The Group hedges part of its existing interest rate and foreign
currency risk, resulting from potential movements in the fair value
of fixed rate assets and liabilities, attributable to both interest
rate and foreign currency risk using interest rate and cross
currency swaps. The fair value of these swaps is disclosed in note
10. There were no transactions for which fair value hedge
accounting had to be discontinued in the period.
Cash flow hedges
The Group hedges a portion of the variability in future cash
flows attributable to interest rate and foreign currency risk. The
interest and foreign currency risk arise from variable interest
rate assets and liabilities which are hedged using cross currency
and interest rate swaps, and material non-GBP denominated assets
which are hedged using FX forward contracts. There were no
transactions for which cash flow hedge accounting had to be
discontinued in the period as a result of the highly probable cash
flows no longer being expected to occur. The fair value of
derivatives is disclosed in note 10.
Credit risk
Credit risk is inherent within any transaction that creates an
actual or potential obligation for a borrower to pay the Group.

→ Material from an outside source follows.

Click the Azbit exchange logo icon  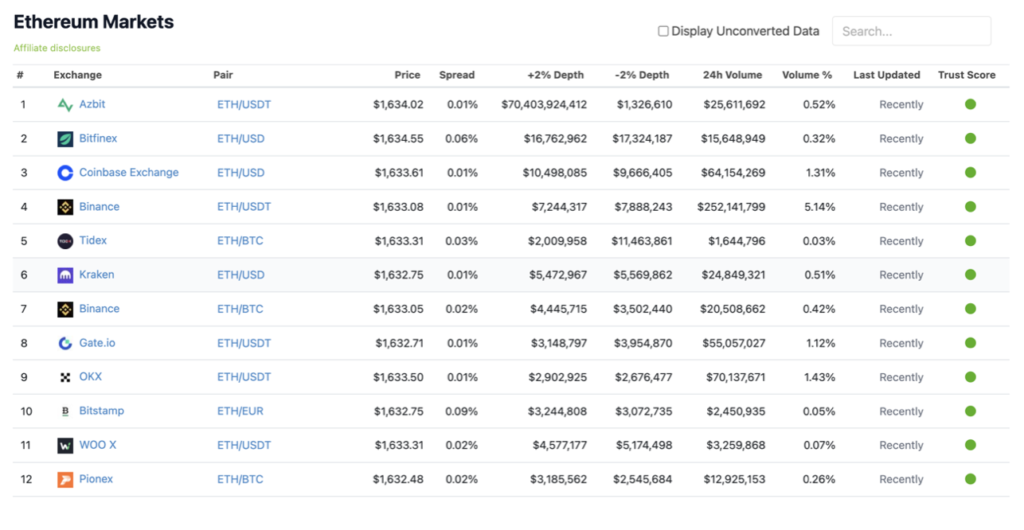65,104
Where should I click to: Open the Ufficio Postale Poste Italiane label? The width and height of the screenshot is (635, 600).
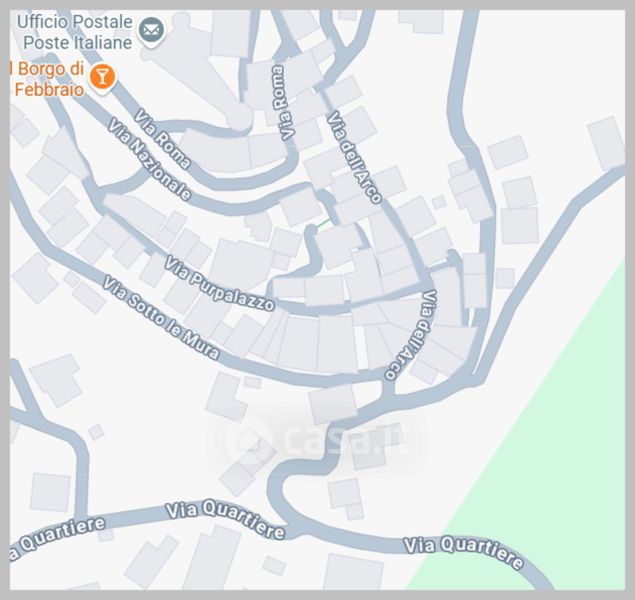tap(75, 32)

The Group structures the levels of credit risk it undertakes by
placing limits on the amount of risk accepted in relation to one
borrower, or groups of borrowers, and to geographical and industry
segments. Such risks are monitored on a revolving basis and subject
to an annual or more frequent review.
Exposure to credit risk is managed through regular analysis of
the ability of borrowers and potential borrowers to meet interest
and capital repayment obligations and by changing these lending
limits where appropriate. Exposure to credit risk is also managed
in part by obtaining collateral, corporate, and personal guarantees
where appropriate.
Derivatives
The Group maintains control limits on net open derivative
positions. At any one time, the amount subject to credit risk is
limited to the current fair value of instruments that are
favourable to the Group (i.e. assets where their fair value is
positive), which in relation to derivatives is only a small
fraction of the contract, or notional values used to express the
volume of instruments outstanding. This credit risk exposure is
managed as part of the overall lending limits with customers,
together with potential exposures from market movements.
Master netting agreements
The Group further restricts its exposure to credit losses by
entering into master netting arrangements with counterparties with
which it undertakes a significant volume of transactions. Master
netting arrangements do not generally result in an offset of
balance sheet assets and liabilities, as transactions are usually
settled on a gross basis. However, the credit risk associated with
the favourable contracts is reduced by a master netting arrangement
to the extent that if a counterparty failed to meet its obligations
in accordance with the agreed terms, all amounts with the
counterparty are terminated and settled on a net basis. Derivative
financial instrument contracts are typically subject to
International Swaps and Derivatives Association ("ISDA") master
netting agreements, as well as Credit Support Annexes ("CSA"),
where relevant, around collateral arrangements attached to those
ISDA agreements, or derivative exchange or clearing counterparty
agreements if contracts are settled via an exchange or clearing
house.
21. Financial risk management (continued)
Credit risk (continued)
Credit-related commitments
Credit-related commitments are facilities where the Group is
under a legal obligation to extend credit unless some event occurs,
which gives the Group the right, in terms of the commitment letter
of offer or other documentation, to withdraw or suspend the
facilities. The primary purpose of these instruments is to ensure
that funds are available to a customer as required. Guarantees and
standby letters of credit, which represent irrevocable assurances
that the Group will make payments in the event that a customer
cannot meet its obligations to third parties, carry similar credit
risk to loans.
Commitments to extend credit represent unused portions of
authorisations to extend credit in the form of loans, guarantees or
letters of credit. With respect to credit risk on commitments to
extend credit, the Group is potentially exposed to loss of an
amount equal to the total unused commitments. However, the likely
amount of loss is less than the total unused commitments, as most
commitments to extend credit are contingent upon customers
maintaining specific credit standards. In the event of a
deterioration of a customer's circumstances lending can often be
withdrawn. The Group monitors the term to maturity of credit
commitments because longer-term commitments generally have a
greater degree of credit risk than shorter-term commitments.
Forbearance
Identification and classification
Forbearance is considered to take place when the Group grants
concessions to assist customers who are experiencing, or who are
about to experience, difficulties in meeting their financial
commitments to the Group.
A concession refers to either of the following actions:
-- a modification of the previous terms and conditions of a debt; and/or
-- a total or partial refinancing of a contract.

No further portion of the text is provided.